È ancora Sofia a scrivere, sfruttando la sua dimestichezza con le parole: «Nessuno ci chiede di dire il nostro pensiero sulla guerra in corso. Sui giornali ufficiali nessuna donna ha preso la parola, perché essa è appannaggio degli uomini. Ovvio, quella della donna non è degna di essere detta nel racconto eroico della propaganda ufficiale. Se parlassimo da donne madri diremmo parole intollerabili. Dovremmo dire di un mondo di soldati arruolati per un compito disumano. No, la guerra degli uomini non è la stessa della guerra delle donne. Il soldato uccide. Ma come possiamo noi uccidere se siamo nate per generare?».

La violenza

Sofia ricorda ancora sua madre, le memorie tramandate. Ricorda di quando le disse che «il corpo delle donne nella guerra è preda ambita dalla violenza fisica e simbolica degli uomini». Quando le parlò dell’«umiliazione subita per essersi dovuta esporre allo sguardo degli uomini con il sangue del ciclo mensile». Padre Fiorenzo: «Ho notizia di violenza dei soldati russi sulle donne ucraine. Non mi sorprende: il male è banale e si ripete. L’amore e la tenerezza sono per la donna, e non solo, sempre creativi».

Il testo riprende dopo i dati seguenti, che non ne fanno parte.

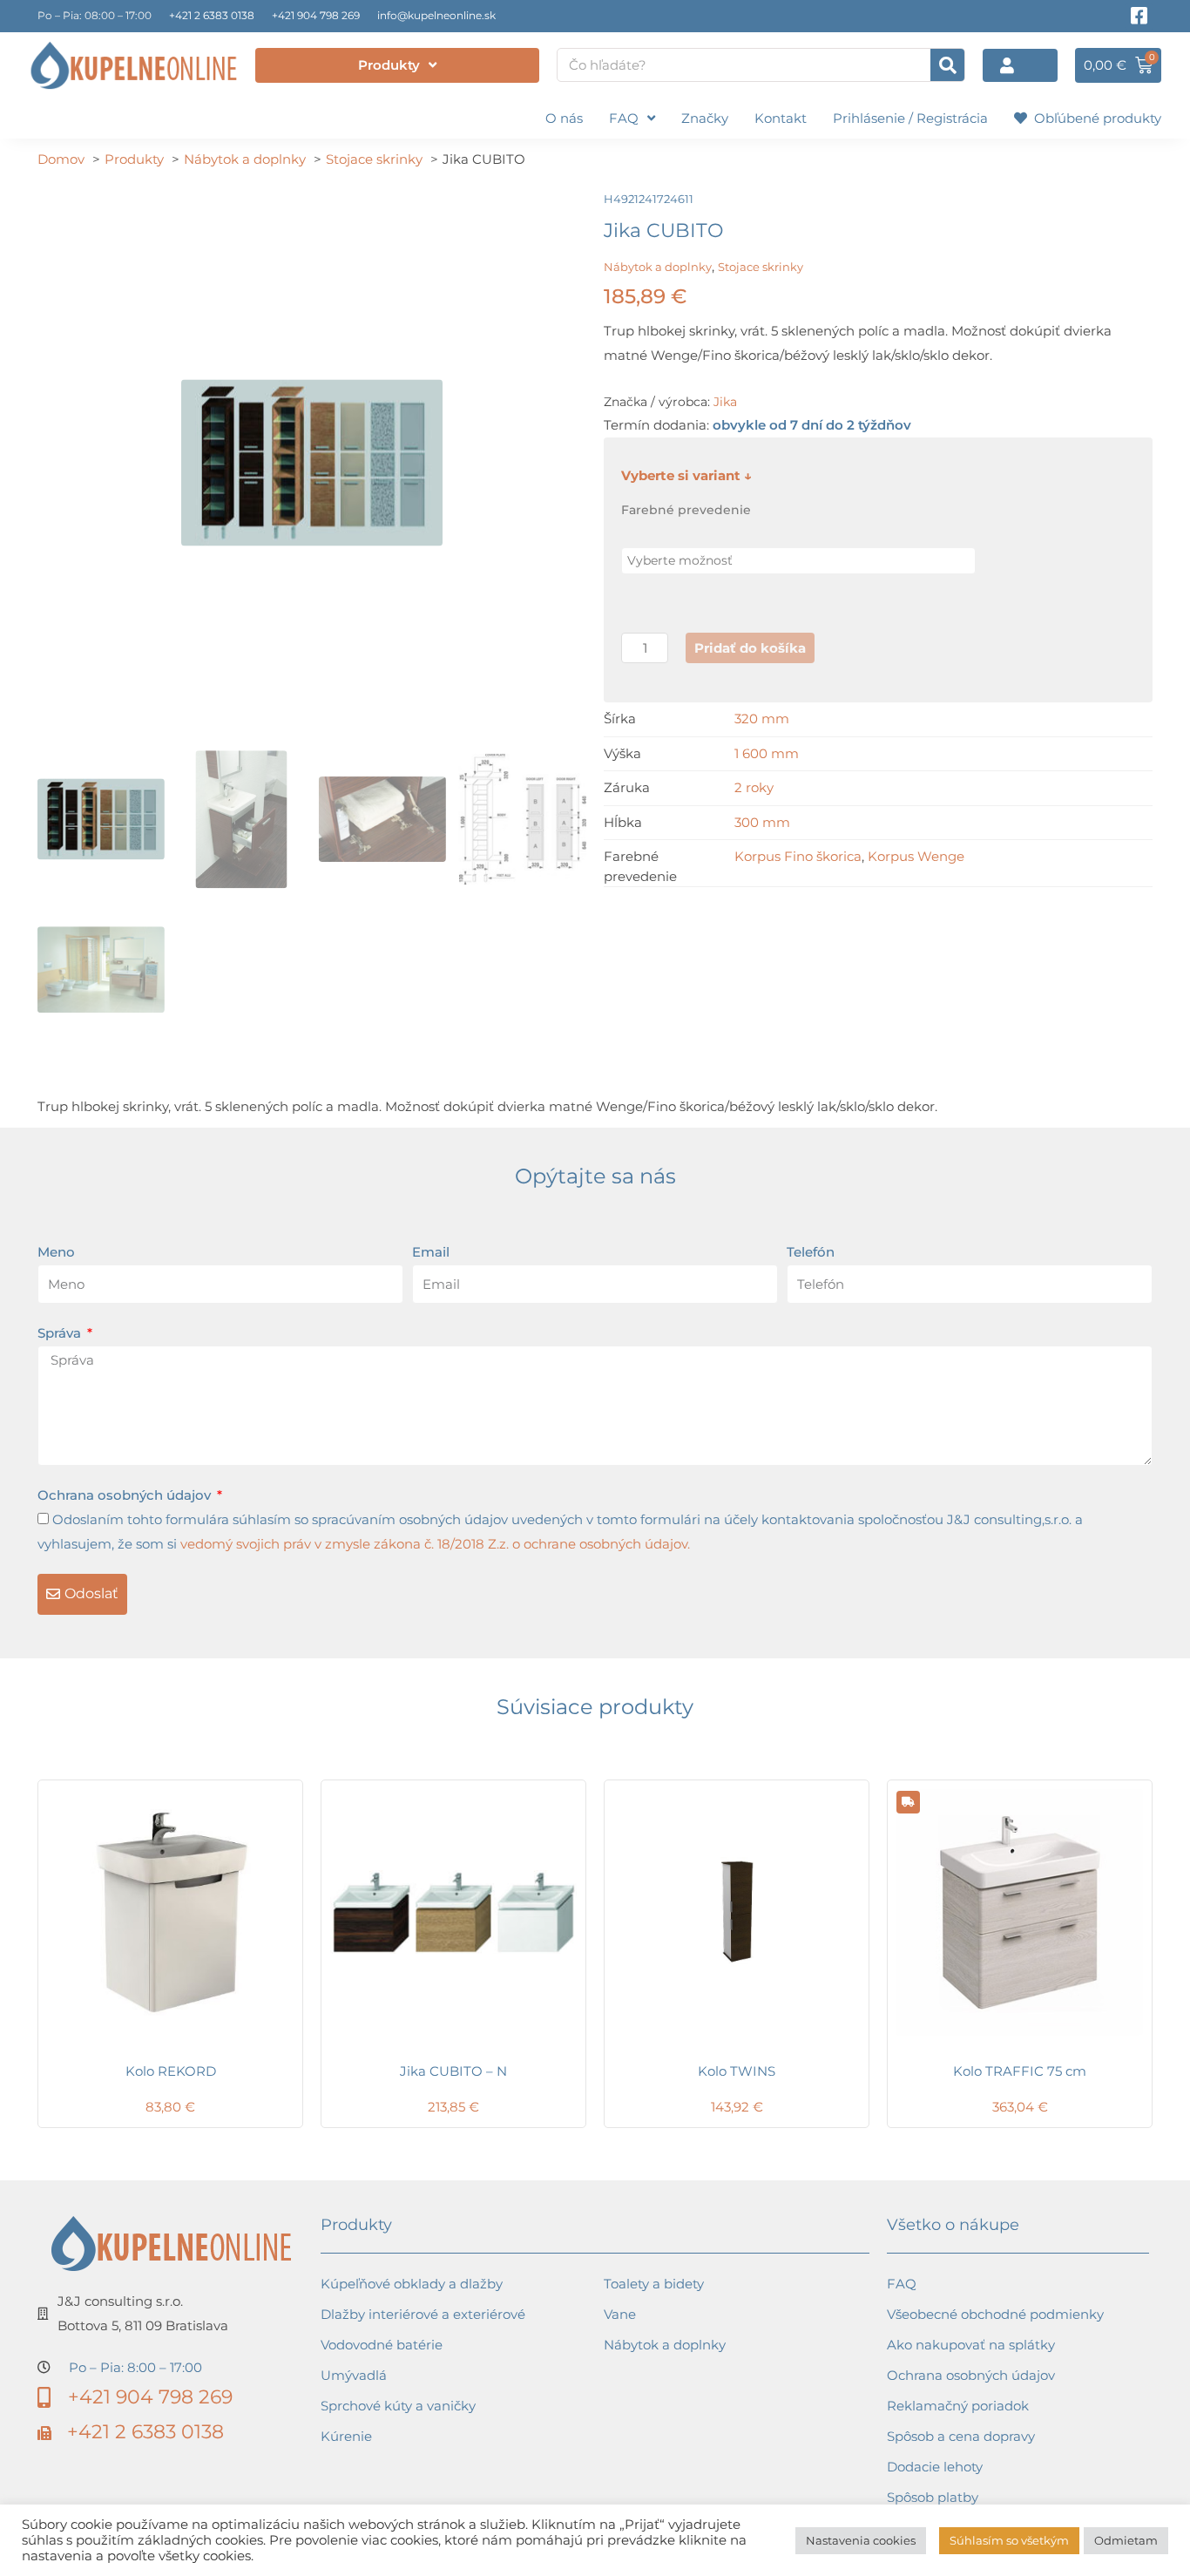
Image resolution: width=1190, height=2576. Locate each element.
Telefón (811, 1252)
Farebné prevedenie (686, 510)
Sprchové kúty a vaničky (398, 2405)
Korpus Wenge (916, 856)
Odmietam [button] (1126, 2540)
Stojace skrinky (760, 267)
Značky (704, 118)
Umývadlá (354, 2375)
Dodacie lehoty (935, 2466)
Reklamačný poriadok (958, 2405)
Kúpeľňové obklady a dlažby (412, 2283)
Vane (620, 2314)
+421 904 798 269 (316, 15)
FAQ (624, 118)
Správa (61, 1333)
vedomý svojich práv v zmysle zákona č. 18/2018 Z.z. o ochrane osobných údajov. (435, 1543)
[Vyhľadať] (947, 65)
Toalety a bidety (654, 2283)
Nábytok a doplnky (658, 267)
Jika (725, 402)
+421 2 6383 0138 (211, 15)
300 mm (762, 822)
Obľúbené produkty (1094, 118)
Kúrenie (346, 2436)
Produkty (389, 65)
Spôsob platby (932, 2497)
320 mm (761, 718)
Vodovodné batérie (382, 2344)
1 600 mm (766, 753)
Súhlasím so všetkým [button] (1009, 2540)
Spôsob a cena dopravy (961, 2436)
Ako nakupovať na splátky (971, 2344)
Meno (56, 1252)
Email (431, 1252)
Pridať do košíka (750, 648)
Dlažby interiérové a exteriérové (423, 2314)
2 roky (754, 787)
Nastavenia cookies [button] (861, 2540)
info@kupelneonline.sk (436, 15)
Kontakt (780, 118)
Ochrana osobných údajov (125, 1495)
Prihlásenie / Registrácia (910, 118)
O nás (564, 118)
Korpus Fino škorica (798, 856)
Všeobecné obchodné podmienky (995, 2314)
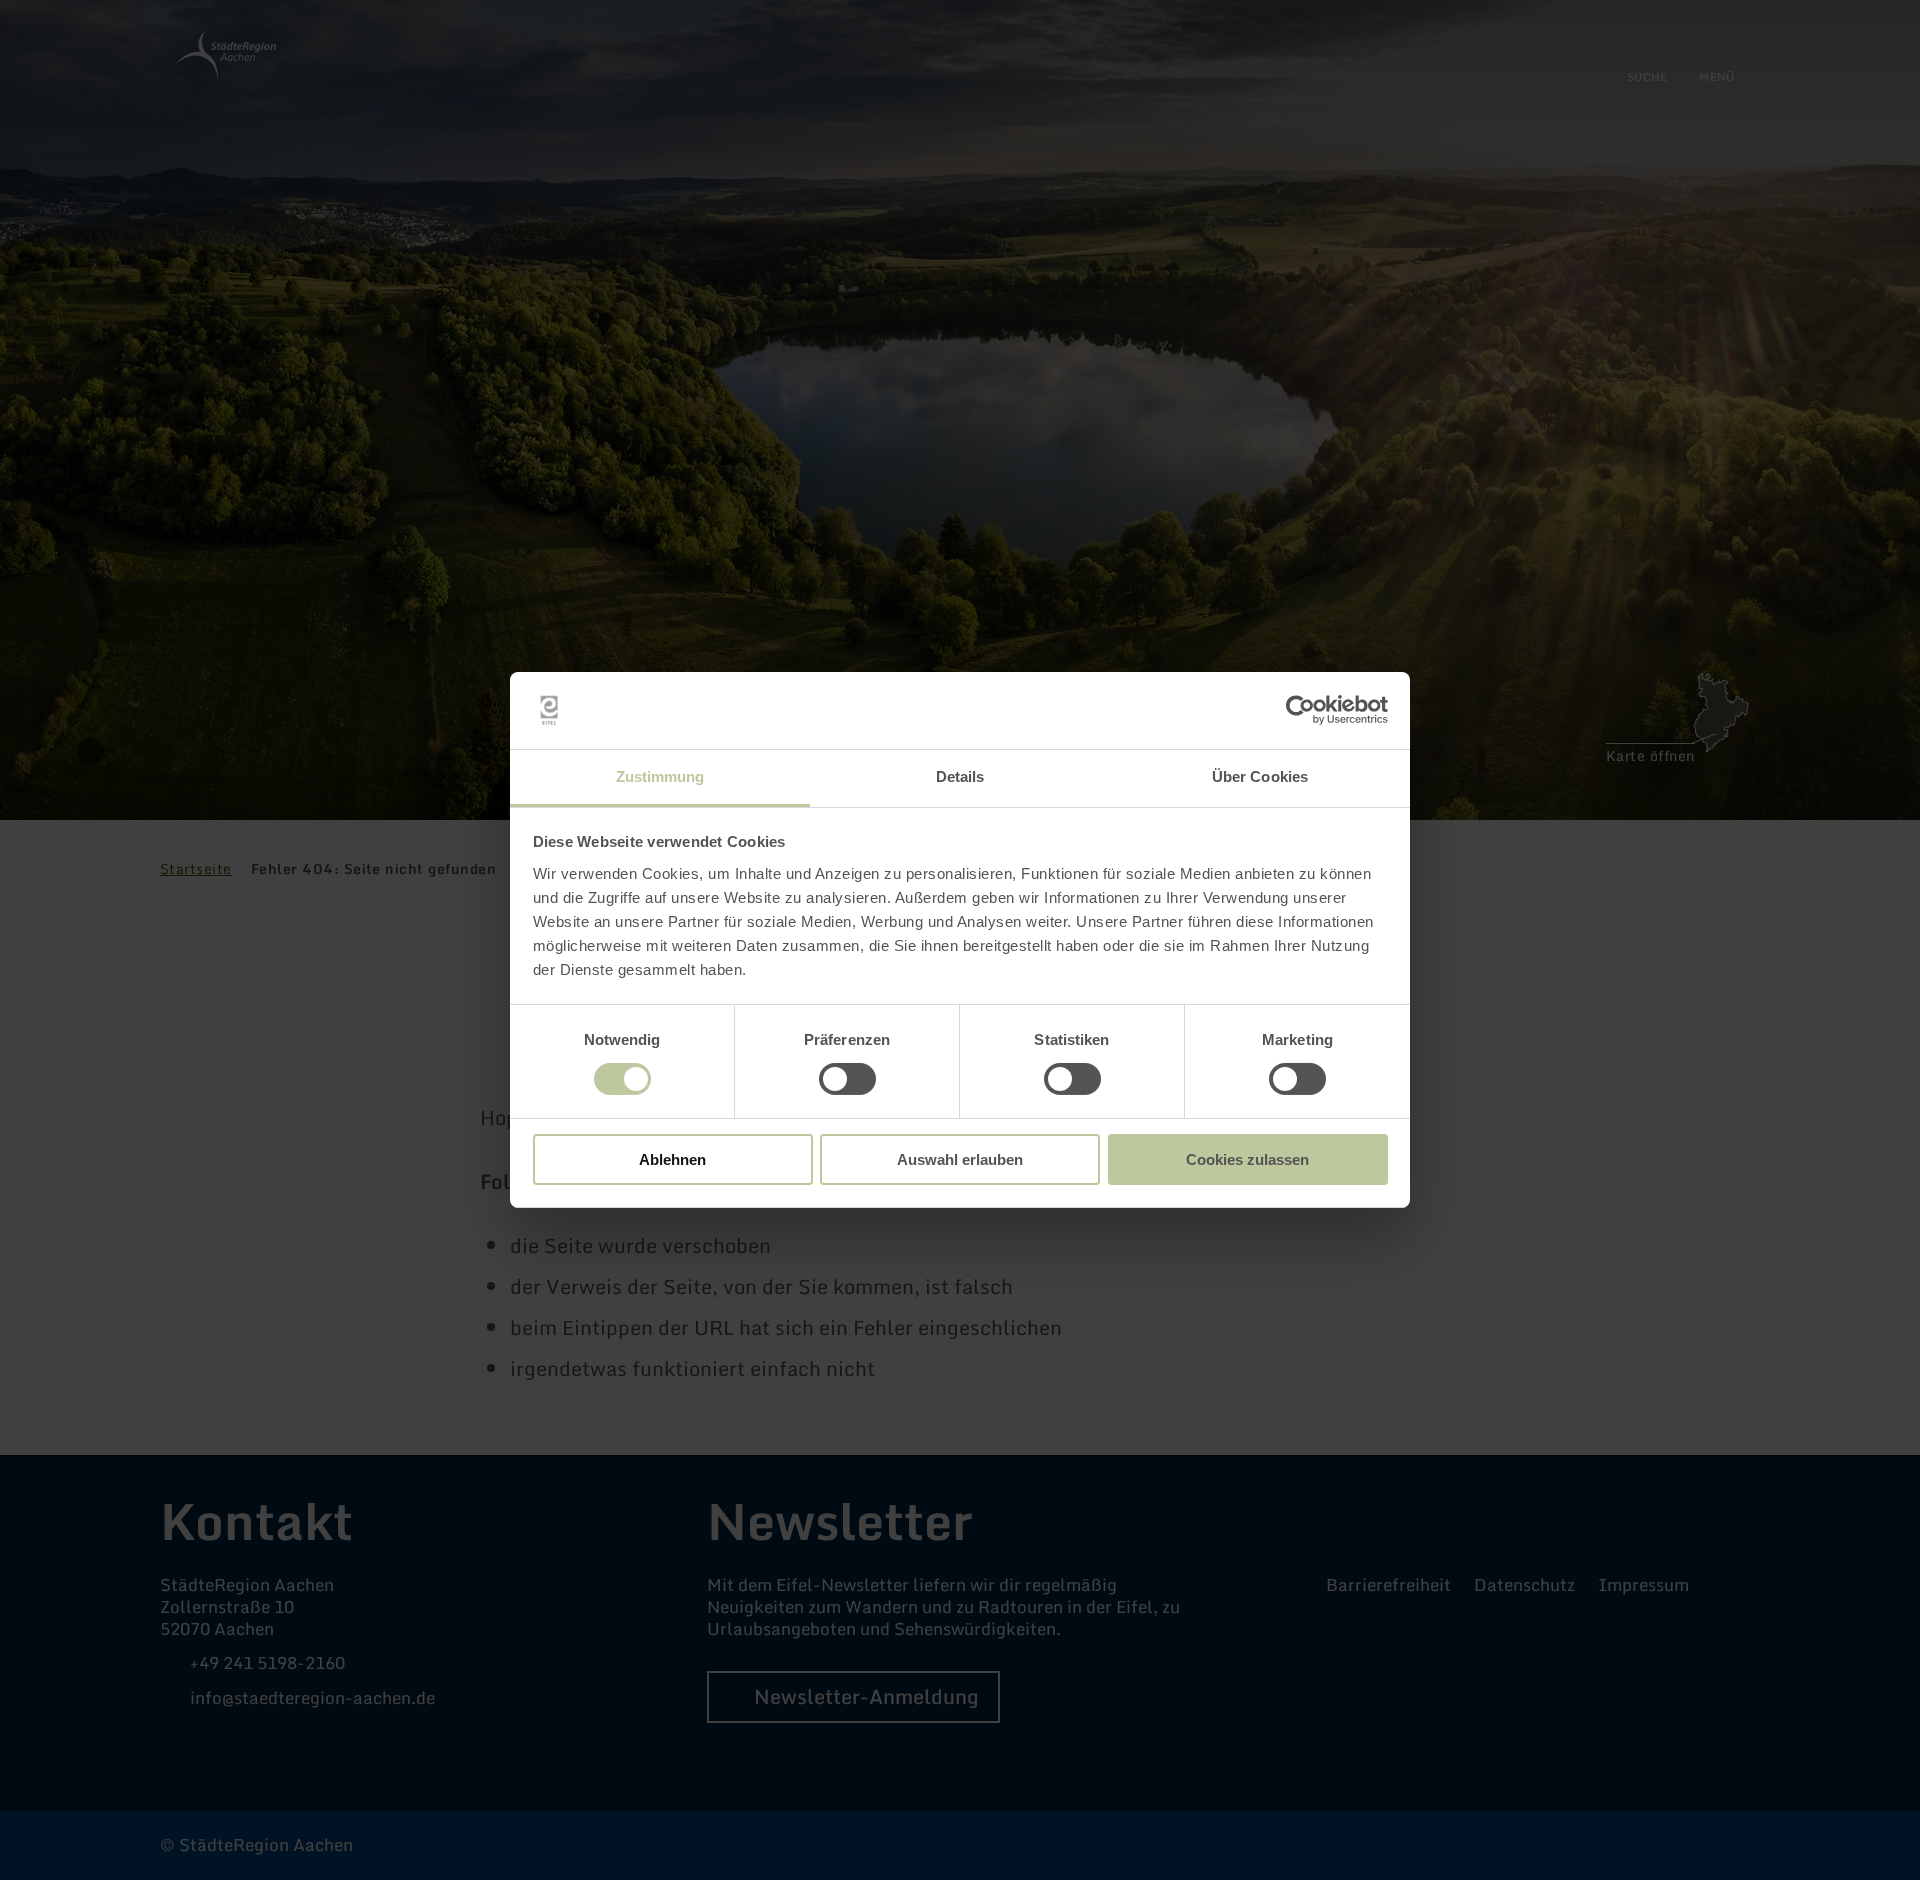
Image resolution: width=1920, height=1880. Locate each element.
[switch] (847, 1079)
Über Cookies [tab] (1260, 776)
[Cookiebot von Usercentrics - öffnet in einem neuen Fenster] (1300, 710)
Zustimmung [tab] (660, 776)
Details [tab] (960, 776)
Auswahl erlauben (960, 1159)
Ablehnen (672, 1159)
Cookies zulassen (1247, 1159)
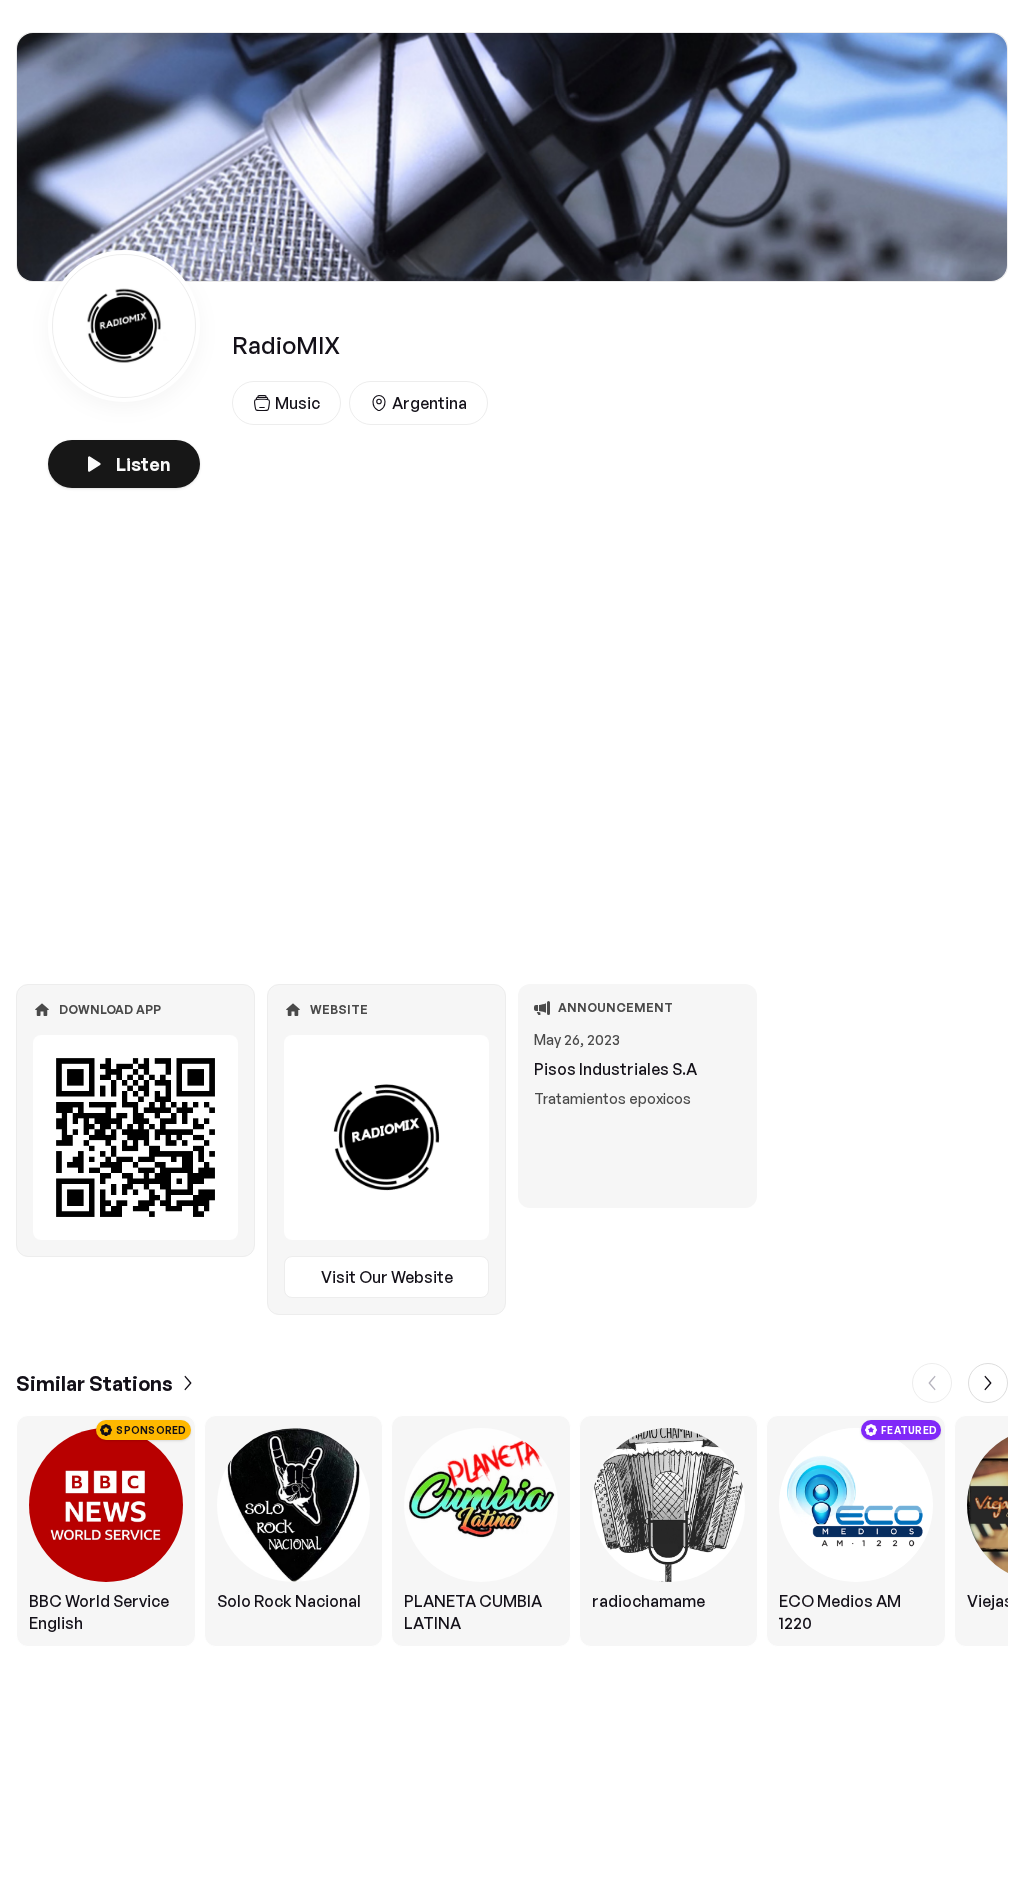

Infine Irina, 52 anni, madre di un ventenne in guerra in Ucraina: «Se scrivessimo queste cose su un giornale ufficiale, ci accuserebbero di nutrire un culto piccolo borghese per l’intimità, tanto più inutile per la storia perché filtrato da una angusta sensibilità femminile. Ora so che il morire non è la stessa cosa dell’essere uccisi. Vorrei sapere dov’è il confine tra l’umano e il disumano. Forse il generale lo sa. Ma io, donna e madre, lo so molto meglio di lui».